- _Written problem_
Rewrite the material below, replacing every "computer-use agent" with "screen automation agent" and leaving everything else as it is.

Stored dataset items:
----
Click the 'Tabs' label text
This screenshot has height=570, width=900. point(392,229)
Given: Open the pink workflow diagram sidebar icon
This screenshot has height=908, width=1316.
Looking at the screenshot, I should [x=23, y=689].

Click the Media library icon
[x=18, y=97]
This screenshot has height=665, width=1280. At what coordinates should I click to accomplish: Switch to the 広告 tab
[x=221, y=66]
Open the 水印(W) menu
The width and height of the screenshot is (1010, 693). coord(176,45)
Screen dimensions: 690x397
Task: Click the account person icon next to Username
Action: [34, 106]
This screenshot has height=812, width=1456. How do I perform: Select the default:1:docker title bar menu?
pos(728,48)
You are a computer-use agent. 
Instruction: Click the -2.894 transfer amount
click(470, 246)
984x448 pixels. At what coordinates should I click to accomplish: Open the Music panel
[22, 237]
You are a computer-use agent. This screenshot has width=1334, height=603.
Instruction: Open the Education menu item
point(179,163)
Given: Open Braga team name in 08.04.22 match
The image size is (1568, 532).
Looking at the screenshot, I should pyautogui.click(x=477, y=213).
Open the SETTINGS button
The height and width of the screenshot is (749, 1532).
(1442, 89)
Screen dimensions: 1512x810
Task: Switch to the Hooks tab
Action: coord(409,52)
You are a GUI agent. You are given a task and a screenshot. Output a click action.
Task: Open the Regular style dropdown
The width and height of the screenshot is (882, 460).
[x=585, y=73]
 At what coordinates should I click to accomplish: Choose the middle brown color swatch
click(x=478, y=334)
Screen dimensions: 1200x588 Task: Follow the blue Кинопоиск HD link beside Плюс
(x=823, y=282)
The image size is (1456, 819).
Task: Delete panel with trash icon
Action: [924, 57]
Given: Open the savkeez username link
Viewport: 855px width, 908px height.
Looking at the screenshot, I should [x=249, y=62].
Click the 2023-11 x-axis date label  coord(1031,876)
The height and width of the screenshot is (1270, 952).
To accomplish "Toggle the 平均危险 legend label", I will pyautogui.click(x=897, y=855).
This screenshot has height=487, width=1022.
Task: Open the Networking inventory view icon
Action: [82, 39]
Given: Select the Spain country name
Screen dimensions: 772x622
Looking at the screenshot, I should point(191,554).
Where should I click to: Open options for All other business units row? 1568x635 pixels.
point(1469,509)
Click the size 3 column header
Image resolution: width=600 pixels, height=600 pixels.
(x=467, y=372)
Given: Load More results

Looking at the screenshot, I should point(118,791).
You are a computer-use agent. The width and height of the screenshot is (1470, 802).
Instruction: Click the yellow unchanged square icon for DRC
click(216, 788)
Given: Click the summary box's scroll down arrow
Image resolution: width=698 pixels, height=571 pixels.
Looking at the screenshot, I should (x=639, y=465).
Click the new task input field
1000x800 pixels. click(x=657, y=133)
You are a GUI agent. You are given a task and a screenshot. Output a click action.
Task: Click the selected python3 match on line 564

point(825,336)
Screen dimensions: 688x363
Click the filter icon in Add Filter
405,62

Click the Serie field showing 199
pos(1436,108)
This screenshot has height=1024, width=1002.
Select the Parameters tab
----
- _Response to this exercise_
Click the 'Tabs' label text
This screenshot has height=570, width=900. point(392,229)
Given: Open the pink workflow diagram sidebar icon
This screenshot has height=908, width=1316.
Looking at the screenshot, I should [x=23, y=689].

Click the Media library icon
[x=18, y=97]
This screenshot has height=665, width=1280. At what coordinates should I click to accomplish: Switch to the 広告 tab
[x=221, y=66]
Open the 水印(W) menu
The width and height of the screenshot is (1010, 693). coord(176,45)
Screen dimensions: 690x397
Task: Click the account person icon next to Username
Action: [34, 106]
This screenshot has height=812, width=1456. How do I perform: Select the default:1:docker title bar menu?
pos(728,48)
You are a screen automation agent. 
Instruction: Click the -2.894 transfer amount
click(470, 246)
984x448 pixels. At what coordinates should I click to accomplish: Open the Music panel
[22, 237]
You are a screen automation agent. This screenshot has width=1334, height=603.
Instruction: Open the Education menu item
point(179,163)
Given: Open Braga team name in 08.04.22 match
The image size is (1568, 532).
Looking at the screenshot, I should pyautogui.click(x=477, y=213).
Open the SETTINGS button
The height and width of the screenshot is (749, 1532).
(1442, 89)
Screen dimensions: 1512x810
Task: Switch to the Hooks tab
Action: coord(409,52)
You are a GUI agent. You are given a task and a screenshot. Output a click action.
Task: Open the Regular style dropdown
The width and height of the screenshot is (882, 460).
[x=585, y=73]
 At what coordinates should I click to accomplish: Choose the middle brown color swatch
click(x=478, y=334)
Screen dimensions: 1200x588 Task: Follow the blue Кинопоиск HD link beside Плюс
(x=823, y=282)
The image size is (1456, 819).
Task: Delete panel with trash icon
Action: [924, 57]
Given: Open the savkeez username link
Viewport: 855px width, 908px height.
Looking at the screenshot, I should [x=249, y=62].
Click the 2023-11 x-axis date label  coord(1031,876)
The height and width of the screenshot is (1270, 952).
To accomplish "Toggle the 平均危险 legend label", I will pyautogui.click(x=897, y=855).
This screenshot has height=487, width=1022.
Task: Open the Networking inventory view icon
Action: [82, 39]
Given: Select the Spain country name
Screen dimensions: 772x622
Looking at the screenshot, I should point(191,554).
Where should I click to: Open options for All other business units row? 1568x635 pixels.
point(1469,509)
Click the size 3 column header
Image resolution: width=600 pixels, height=600 pixels.
(x=467, y=372)
Given: Load More results

Looking at the screenshot, I should point(118,791).
You are a screen automation agent. The width and height of the screenshot is (1470, 802).
Instruction: Click the yellow unchanged square icon for DRC
click(216, 788)
Given: Click the summary box's scroll down arrow
Image resolution: width=698 pixels, height=571 pixels.
Looking at the screenshot, I should (x=639, y=465).
Click the new task input field
1000x800 pixels. click(x=657, y=133)
You are a GUI agent. You are given a task and a screenshot. Output a click action.
Task: Click the selected python3 match on line 564

point(825,336)
Screen dimensions: 688x363
Click the filter icon in Add Filter
405,62

Click the Serie field showing 199
pos(1436,108)
This screenshot has height=1024, width=1002.
Select the Parameters tab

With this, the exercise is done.